The buyer publishes five Detroit-area magazines, including the monthly Hour Detroit and Detroit Home, as well as other regional publications around the country.
The latest sale has media watchers pondering whether Hour will change the mission of Los Angeles magazine – one of few remaining outlets for long-form, deep-dive local journalism – as it seeks to make the publication profitable amid a continuing decline in print ad revenue.
Some cite the huge drop in value since 2000 as indication that Hour might be planning changes at the magazine, which has won three National Magazine Awards and a 2016 James Beard Award for food coverage in a general interest publication. Los Angeles magazine has a total circulation of more than 142,000, according to December data from the Alliance for Audited Media.
Monica Lozano, former chief executive of ImpreMedia Operating Co., owner of newspaper La Opinión, called the distribution model for magazines very difficult and very cost-intensive. She added, however, that much would be lost if Los Angeles magazine were to change its mission under a new owner.
“I think it plays a really important role in the future of Los Angeles. It’s long-form journalism. It tells unique stories that bring Los Angeles to life in all of its diversity, from arts and culture to politics and economic issues.”

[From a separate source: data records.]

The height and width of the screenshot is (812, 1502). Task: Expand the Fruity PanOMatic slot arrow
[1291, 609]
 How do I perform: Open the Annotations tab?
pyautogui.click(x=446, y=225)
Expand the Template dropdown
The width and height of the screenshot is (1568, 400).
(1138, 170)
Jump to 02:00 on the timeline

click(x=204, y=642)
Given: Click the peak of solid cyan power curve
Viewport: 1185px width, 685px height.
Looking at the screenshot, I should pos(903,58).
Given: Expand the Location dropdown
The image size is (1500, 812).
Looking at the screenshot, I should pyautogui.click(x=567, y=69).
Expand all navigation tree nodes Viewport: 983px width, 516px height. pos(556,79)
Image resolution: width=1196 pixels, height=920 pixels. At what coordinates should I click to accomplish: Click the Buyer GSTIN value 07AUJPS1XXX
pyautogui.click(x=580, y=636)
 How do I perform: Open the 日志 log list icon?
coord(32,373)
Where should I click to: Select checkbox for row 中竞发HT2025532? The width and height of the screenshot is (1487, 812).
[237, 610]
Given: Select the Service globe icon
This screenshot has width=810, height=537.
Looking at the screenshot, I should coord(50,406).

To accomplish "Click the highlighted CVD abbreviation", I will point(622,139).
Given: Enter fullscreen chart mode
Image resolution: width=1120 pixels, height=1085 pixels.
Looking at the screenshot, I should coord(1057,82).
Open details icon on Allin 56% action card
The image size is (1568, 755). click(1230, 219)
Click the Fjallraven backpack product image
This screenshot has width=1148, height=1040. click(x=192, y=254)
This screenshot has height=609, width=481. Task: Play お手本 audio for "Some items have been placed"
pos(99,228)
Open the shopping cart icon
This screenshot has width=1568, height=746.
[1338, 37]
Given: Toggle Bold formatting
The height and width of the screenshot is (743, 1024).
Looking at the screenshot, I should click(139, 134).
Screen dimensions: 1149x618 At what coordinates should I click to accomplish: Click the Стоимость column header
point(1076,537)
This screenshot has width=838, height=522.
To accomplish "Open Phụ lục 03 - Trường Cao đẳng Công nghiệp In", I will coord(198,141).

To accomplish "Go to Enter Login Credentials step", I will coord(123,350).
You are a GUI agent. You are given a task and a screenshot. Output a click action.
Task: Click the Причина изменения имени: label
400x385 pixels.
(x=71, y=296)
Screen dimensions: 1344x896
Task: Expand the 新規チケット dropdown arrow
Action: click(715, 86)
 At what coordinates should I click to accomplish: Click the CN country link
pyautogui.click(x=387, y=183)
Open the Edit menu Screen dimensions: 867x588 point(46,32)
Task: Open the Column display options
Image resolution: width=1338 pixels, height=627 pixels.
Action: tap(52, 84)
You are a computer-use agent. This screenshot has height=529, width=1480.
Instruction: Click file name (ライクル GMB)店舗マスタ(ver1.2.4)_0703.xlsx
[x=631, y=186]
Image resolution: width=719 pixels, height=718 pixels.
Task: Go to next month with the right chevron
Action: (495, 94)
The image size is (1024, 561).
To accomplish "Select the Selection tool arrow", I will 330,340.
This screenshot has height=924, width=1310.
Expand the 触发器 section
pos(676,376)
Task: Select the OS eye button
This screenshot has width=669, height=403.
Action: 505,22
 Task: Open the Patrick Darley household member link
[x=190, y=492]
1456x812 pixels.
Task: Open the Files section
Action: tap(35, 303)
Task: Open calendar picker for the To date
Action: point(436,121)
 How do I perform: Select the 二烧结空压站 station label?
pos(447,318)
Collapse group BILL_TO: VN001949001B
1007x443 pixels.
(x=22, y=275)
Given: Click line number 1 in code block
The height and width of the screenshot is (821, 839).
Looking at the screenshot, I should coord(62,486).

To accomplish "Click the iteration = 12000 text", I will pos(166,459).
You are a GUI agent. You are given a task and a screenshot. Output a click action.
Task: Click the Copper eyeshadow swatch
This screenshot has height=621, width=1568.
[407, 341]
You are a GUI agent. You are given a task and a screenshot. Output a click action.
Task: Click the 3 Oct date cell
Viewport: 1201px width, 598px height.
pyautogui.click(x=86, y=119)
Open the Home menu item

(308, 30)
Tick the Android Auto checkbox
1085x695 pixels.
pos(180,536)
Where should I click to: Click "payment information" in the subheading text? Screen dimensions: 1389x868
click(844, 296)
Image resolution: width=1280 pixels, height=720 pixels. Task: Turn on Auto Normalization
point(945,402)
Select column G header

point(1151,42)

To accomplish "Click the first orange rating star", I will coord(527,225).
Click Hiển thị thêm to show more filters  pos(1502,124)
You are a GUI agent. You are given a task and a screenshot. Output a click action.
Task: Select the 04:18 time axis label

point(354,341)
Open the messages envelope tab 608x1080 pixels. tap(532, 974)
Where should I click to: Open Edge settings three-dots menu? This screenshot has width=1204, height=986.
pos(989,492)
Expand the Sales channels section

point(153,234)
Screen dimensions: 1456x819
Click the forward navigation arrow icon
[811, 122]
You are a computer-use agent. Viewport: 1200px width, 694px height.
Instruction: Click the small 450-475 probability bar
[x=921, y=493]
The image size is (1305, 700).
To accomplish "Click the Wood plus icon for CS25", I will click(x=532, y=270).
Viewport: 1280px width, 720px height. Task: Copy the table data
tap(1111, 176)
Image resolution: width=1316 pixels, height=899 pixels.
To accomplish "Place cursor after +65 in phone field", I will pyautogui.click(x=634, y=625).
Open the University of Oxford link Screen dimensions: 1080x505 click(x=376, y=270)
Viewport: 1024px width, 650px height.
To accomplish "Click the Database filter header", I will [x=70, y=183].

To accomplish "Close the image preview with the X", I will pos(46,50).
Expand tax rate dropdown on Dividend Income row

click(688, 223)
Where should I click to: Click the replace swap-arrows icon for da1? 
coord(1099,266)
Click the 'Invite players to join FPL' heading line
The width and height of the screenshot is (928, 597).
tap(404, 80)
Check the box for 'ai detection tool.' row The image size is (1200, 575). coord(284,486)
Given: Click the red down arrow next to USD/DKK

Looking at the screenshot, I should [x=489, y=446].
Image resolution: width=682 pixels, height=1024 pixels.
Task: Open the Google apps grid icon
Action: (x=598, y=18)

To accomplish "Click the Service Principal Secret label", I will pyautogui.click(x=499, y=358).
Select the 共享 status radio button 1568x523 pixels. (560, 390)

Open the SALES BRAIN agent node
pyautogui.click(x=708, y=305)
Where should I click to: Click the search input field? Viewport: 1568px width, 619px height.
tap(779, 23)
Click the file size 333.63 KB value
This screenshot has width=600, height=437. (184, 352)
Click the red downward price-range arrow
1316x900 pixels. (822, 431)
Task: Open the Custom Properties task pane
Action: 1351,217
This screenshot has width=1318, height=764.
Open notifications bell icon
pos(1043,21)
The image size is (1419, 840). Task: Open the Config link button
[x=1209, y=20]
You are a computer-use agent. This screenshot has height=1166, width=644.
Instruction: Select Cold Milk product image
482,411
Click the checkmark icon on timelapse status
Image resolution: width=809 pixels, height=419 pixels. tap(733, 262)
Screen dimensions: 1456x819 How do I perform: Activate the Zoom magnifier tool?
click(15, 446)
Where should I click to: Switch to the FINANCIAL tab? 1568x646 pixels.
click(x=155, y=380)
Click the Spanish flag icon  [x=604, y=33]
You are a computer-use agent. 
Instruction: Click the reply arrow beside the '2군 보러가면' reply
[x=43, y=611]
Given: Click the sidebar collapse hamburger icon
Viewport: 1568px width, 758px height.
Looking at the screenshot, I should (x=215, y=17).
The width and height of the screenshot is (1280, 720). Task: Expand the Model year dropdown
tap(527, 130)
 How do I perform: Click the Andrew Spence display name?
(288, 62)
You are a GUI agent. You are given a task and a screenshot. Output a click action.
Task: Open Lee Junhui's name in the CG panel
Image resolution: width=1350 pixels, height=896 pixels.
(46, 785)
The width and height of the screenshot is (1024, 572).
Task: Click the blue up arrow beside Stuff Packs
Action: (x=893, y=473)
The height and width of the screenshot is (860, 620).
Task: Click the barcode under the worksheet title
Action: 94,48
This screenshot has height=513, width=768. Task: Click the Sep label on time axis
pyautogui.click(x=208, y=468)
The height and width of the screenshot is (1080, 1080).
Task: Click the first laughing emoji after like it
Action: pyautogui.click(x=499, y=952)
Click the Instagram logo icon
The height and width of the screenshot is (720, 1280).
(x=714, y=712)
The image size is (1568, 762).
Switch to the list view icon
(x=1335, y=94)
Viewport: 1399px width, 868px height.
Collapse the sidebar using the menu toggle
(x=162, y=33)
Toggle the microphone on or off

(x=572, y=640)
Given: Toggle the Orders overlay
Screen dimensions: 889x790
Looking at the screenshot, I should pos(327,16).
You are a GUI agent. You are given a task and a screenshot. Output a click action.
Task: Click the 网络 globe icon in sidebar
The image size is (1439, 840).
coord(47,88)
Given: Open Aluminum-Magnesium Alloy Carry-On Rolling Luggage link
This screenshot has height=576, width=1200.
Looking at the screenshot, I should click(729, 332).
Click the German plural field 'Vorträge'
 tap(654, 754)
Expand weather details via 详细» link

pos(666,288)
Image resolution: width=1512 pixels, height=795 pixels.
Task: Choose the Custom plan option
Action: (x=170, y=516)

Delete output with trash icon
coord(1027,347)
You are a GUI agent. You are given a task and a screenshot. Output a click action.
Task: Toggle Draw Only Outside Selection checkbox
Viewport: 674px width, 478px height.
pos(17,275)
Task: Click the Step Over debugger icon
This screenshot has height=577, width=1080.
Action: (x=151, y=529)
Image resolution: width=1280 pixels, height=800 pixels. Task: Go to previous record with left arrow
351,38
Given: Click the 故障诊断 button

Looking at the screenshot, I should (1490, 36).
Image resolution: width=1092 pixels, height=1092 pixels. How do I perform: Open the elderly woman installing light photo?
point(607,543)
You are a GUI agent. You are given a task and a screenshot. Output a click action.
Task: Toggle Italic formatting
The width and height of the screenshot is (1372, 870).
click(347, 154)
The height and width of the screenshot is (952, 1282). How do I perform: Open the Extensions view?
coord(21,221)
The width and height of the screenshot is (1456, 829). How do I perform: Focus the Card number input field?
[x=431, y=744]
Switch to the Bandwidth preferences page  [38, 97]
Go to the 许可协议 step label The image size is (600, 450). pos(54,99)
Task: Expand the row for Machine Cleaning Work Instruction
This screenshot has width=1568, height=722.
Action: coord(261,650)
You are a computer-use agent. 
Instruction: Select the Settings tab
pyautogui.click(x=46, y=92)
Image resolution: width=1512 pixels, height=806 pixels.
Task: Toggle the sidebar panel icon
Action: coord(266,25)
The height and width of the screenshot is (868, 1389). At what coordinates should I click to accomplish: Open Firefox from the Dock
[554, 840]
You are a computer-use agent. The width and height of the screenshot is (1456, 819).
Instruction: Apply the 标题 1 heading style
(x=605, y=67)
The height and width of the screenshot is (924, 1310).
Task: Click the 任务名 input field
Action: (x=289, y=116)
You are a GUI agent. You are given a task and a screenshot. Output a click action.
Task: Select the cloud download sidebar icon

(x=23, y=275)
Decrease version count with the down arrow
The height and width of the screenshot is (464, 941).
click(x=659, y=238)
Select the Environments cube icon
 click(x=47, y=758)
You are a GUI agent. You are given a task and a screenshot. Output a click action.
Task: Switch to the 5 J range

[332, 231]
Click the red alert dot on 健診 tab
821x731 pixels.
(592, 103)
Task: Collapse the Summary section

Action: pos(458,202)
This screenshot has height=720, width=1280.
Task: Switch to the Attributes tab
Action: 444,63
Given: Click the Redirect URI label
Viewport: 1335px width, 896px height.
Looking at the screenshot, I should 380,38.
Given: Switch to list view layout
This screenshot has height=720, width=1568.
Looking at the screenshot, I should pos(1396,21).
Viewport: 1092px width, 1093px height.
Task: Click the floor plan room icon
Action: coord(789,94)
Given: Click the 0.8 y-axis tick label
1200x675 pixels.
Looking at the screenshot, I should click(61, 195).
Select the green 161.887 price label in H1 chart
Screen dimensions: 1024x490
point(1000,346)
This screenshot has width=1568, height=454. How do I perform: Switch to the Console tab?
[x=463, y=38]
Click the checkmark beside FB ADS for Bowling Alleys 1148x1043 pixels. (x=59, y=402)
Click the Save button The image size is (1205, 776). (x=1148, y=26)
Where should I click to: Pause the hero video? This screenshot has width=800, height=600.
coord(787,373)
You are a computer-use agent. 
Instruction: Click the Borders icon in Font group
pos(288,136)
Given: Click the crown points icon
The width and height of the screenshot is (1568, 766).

Kit Rachlis, the magazine’s former editor-in-chief who now serves as senior editor of California Sunday, called the potential loss of Los Angeles’ storytelling, along with the downsizing of the Los Angeles Times’ print edition, a serious problem for the civic life of the city.
Jeff Smulyan, Emmis’ chief executive, announced the company’s intention in August to go public and sell off noncore assets, including its magazine holdings. It sold Texas Monthly in October for $25 million. The Indianapolis-based company owns a variety of regional publications and radio stations, including L.A. hip-hop station KPWR-FM (105.9).
Hour president John Balardo said in an email that Los Angeles magazine nicely complements the company’s portfolio.
“Simply put, it’s an iconic brand in a great market,” Balardo said. “Our core business is regional publishing. With this acquisition, we are now the largest city and regional magazine publisher in the country with well over 100 titles!”